# Material shown start
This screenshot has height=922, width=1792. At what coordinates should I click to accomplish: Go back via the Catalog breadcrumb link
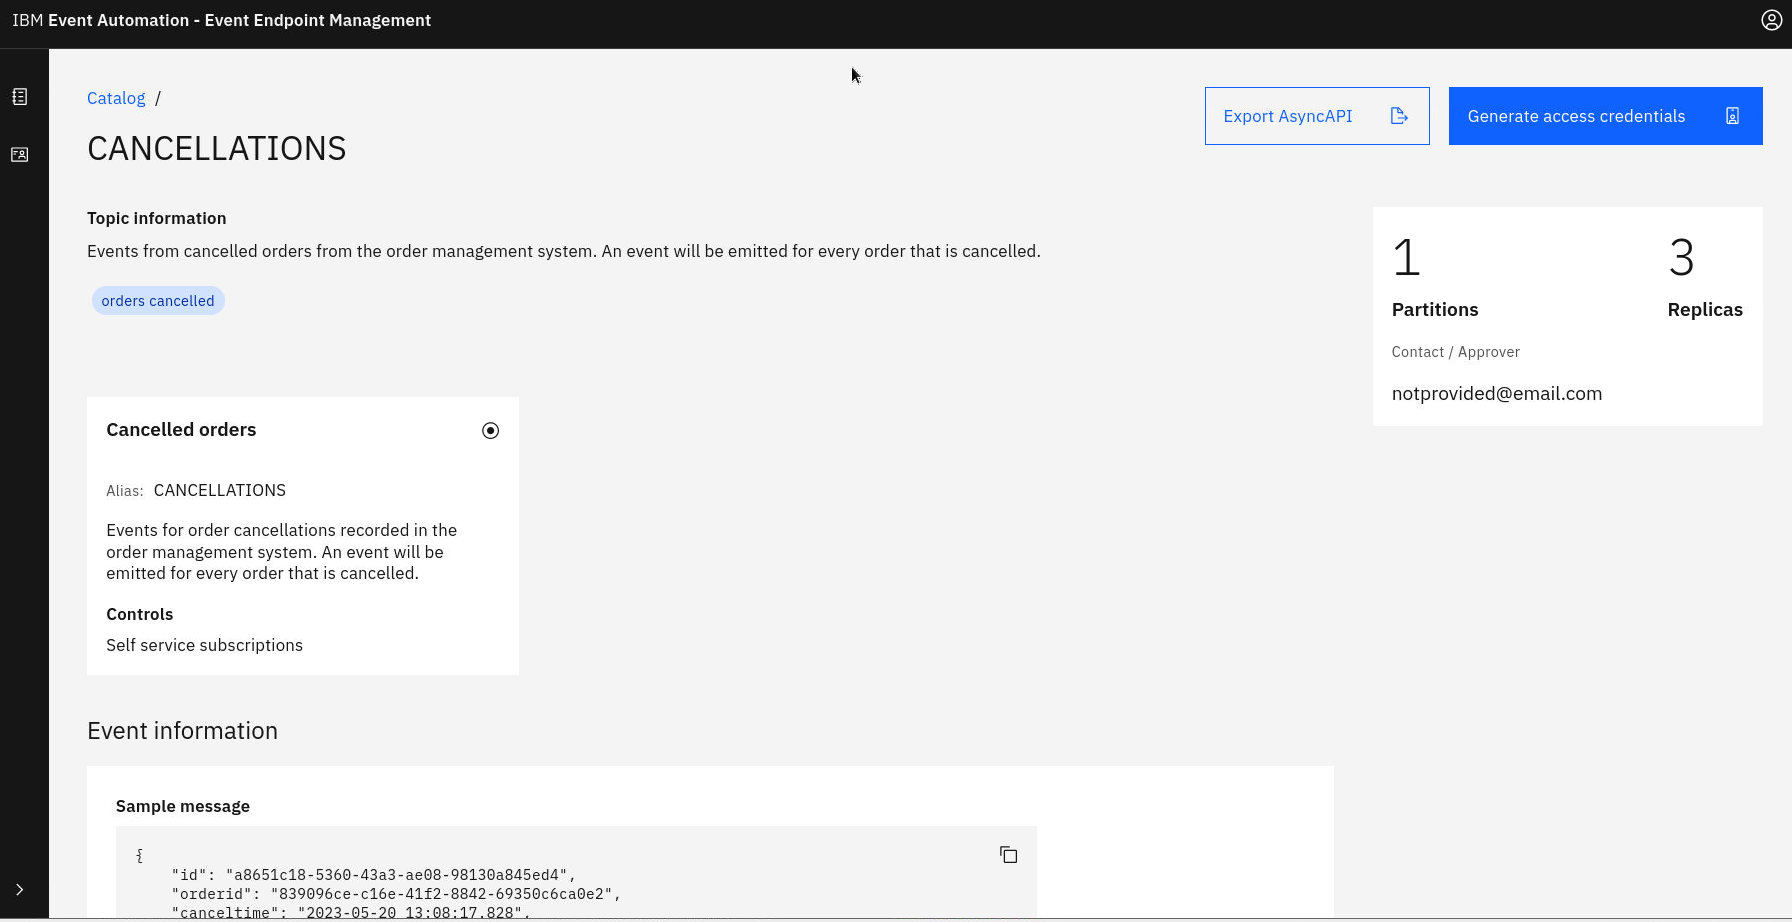coord(116,98)
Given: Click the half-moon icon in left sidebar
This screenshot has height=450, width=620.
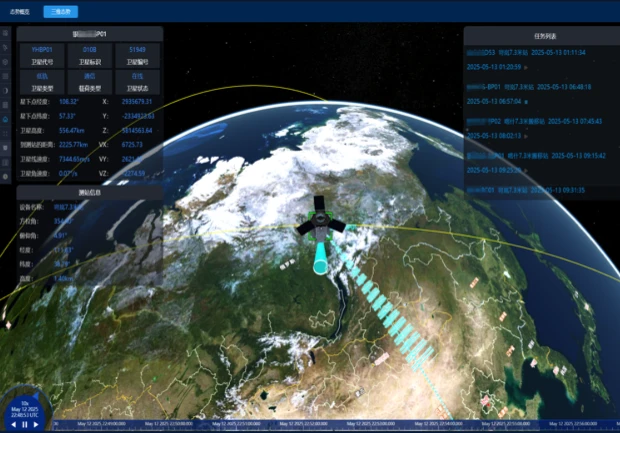Looking at the screenshot, I should point(6,91).
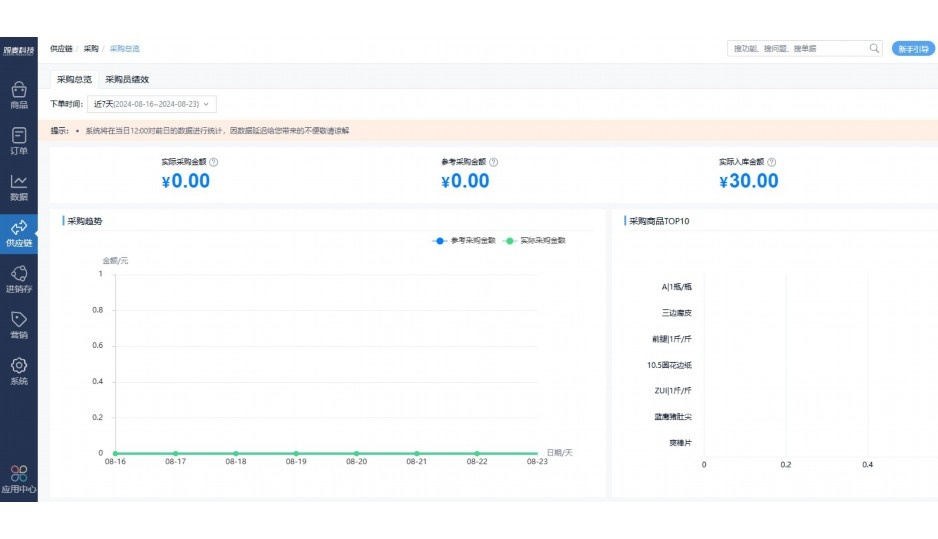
# Material shown end
=== Requirement ===
Please reproduce the items word for word, from the line containing "Given: Click the" through the end of the items, both included, and leave the pictures out of your answer.

=== Exercise answer ===
Given: Click the half-moon icon in left sidebar
This screenshot has height=450, width=620.
Looking at the screenshot, I should point(6,91).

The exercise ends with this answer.